Pese a su respuesta, estaba claro que nunca se le habría ocurrido que un día tendría que poner sus habilidades al servicio de la amante de su padre, la cual, por el cariz que tomaba la situación, seguramente esperaba un hijo bastardo.

Dan no sabía muy bien cómo debía tomárselo. Los hijos bastardos no eran nada insólito ni entre la nobleza ni entre el pueblo llano. Muchos se casaban por conveniencia o para medrar, y los hijos nacidos fuera del matrimonio solían ser reconocidos y más o menos aceptados.

No obstante, comprendía perfectamente que su padre deseara ocultárselo a lady Cassandra. Si su padre quería librarse de sus responsabilidades, él no era quien para criticarlo ni reprenderlo. Pero dudaba de si debía tomarse aquella inesperada petición como un insulto o una muestra de confianza.

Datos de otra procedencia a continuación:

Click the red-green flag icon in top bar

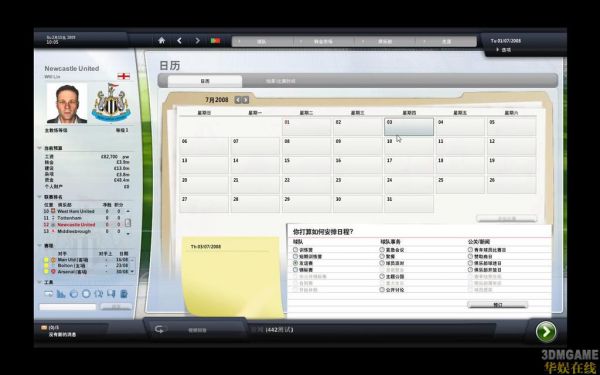215,41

De un modo u otro, no importaba. Eso era lo primero que su padre le pedía. Fuese cual fuese la opinión que Rhammas tuviera de él, Danilo no podía negarse.

—Me ocuparé de que la dama abandone la ciudad sin ningún percance en cuestión de días y también de que no le falte de nada. ¿Bastará con eso?

—Por supuesto. La encontrarás aquí. —Rhammas deslizó sobre la mesa un pergamino doblado—. Espera tu visita esta noche. Espero que no sea una molestia.

Lo era, y muy grande. Danilo recordó el día que había pasado y sus planes para esa noche. Sus servidores estaban preparando una excelente cena para dos y luego se tomarían la noche libre para que su señor y su dama tuvieran la casa para ellos solos; podrían disfrutar de una o dos horas de intimidad antes de cumplir con el último compromiso social de Danilo.